Your quickstart

Get from nothing to a working transcription and a working synthesis in five minutes. You'll need an API key and about three lines of code per direction.

1. Get an API key

Sign in at accounts.shunyalabs.ai.
Navigate to API Keys and click Create New Key.
Copy the key immediately, it's shown once.

Keep the key out of source control

Store it in a .env file or a secrets manager. Add .env to .gitignore. Rotate if leaked.

Set the environment variable

export SHUNYALABS_API_KEY="sk-your-key-here"

$env:SHUNYALABS_API_KEY = "sk-your-key-here"

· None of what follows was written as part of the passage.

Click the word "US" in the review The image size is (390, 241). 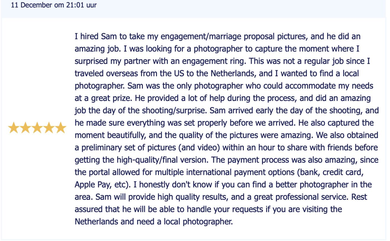click(x=179, y=73)
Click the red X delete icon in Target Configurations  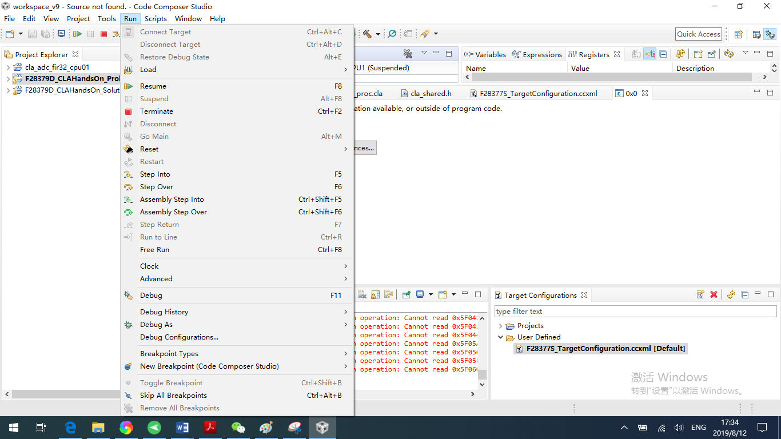pos(714,294)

2. Transcribe an audio file

Send audio to POST /v1/audio/transcriptions. The response is a JSON object with the transcript and per-segment timestamps.

shell

curl -X POST https://asr.shunyalabs.ai/v1/audio/transcriptions \
  -H "Authorization: Bearer $SHUNYALABS_API_KEY" \
  -F "file=@meeting.wav" \
  -F "model=zero-indic"

python

import os, requests

with open("meeting.wav", "rb") as f:
    r = requests.post(
        "https://asr.shunyalabs.ai/v1/audio/transcriptions",
        headers={"Authorization": f"Bearer {os.environ['SHUNYALABS_API_KEY']}"},
        files={"file": f},
        data={"model": "zero-indic"},
    )
r.raise_for_status()
print(r.json()["text"])

node

import fs from "node:fs";

const form = new FormData();
form.append("file", new Blob([fs.readFileSync("meeting.wav")]), "meeting.wav");
form.append("model", "zero-indic");

const r = await fetch("https://asr.shunyalabs.ai/v1/audio/transcriptions", {
  method: "POST",
  headers: { Authorization: `Bearer ${process.env.SHUNYALABS_API_KEY}` },
  body: form,
});
const data = await r.json();
console.log(data.text);

python

from openai import OpenAI
import os

client = OpenAI(
    api_key=os.environ["SHUNYALABS_API_KEY"],
    base_url="https://asr.shunyalabs.ai/v1",
)
r = client.audio.transcriptions.create(
    model="zero-indic",
    file=open("meeting.wav", "rb"),
)
print(r.text)

Response

{
  "success": true,
  "request_id": "b3f1a2c4-...",
  "text": "नमस्ते मोहम्मद जी, ये एक ज़रूरी कॉल है।",
  "segments": [
    { "start": 0.51, "end": 5.70, "text": "नमस्ते मोहम्मद जी..." }
  ],
  "detected_language": "Hindi",
  "audio_duration": 5.7,
  "inference_time_ms": 812.3
}

3. Generate speech

Now send text to POST /v1/audio/speech. The response body is audio bytes in your requested format.

shell

curl -X POST https://tts.shunyalabs.ai/v1/audio/speech \
  -H "Authorization: Bearer $SHUNYALABS_API_KEY" \
  -H "Content-Type: application/json" \
  -d '{"model":"zero-indic","input":"Hello, how are you today?","voice":"Varun"}' \
  --output hello.mp3

python

import os, requests

r = requests.post(
    "https://tts.shunyalabs.ai/v1/audio/speech",
    headers={"Authorization": f"Bearer {os.environ['SHUNYALABS_API_KEY']}"},
    json={"model": "zero-indic", "input": "Hello, how are you today?", "voice": "Varun"},
    timeout=120,
)
r.raise_for_status()
with open("hello.mp3", "wb") as f:
    f.write(r.content)

python

import asyncio
from shunyalabs import AsyncShunyaClient
from shunyalabs.tts import TTSConfig

async def main():
    async with AsyncShunyaClient() as client:
        result = await client.tts.synthesize(
            "Hello, how are you today?",
            config=TTSConfig(model="zero-indic", voice="Varun"),
        )
        result.save("hello.mp3")

asyncio.run(main())

4. Stream in real time

For voice agents and IVR, both ASR and TTS support streaming over WebSocket, see ASR streaming and TTS streaming. You get partial transcripts as speech is happening, and synthesized audio as text is generated.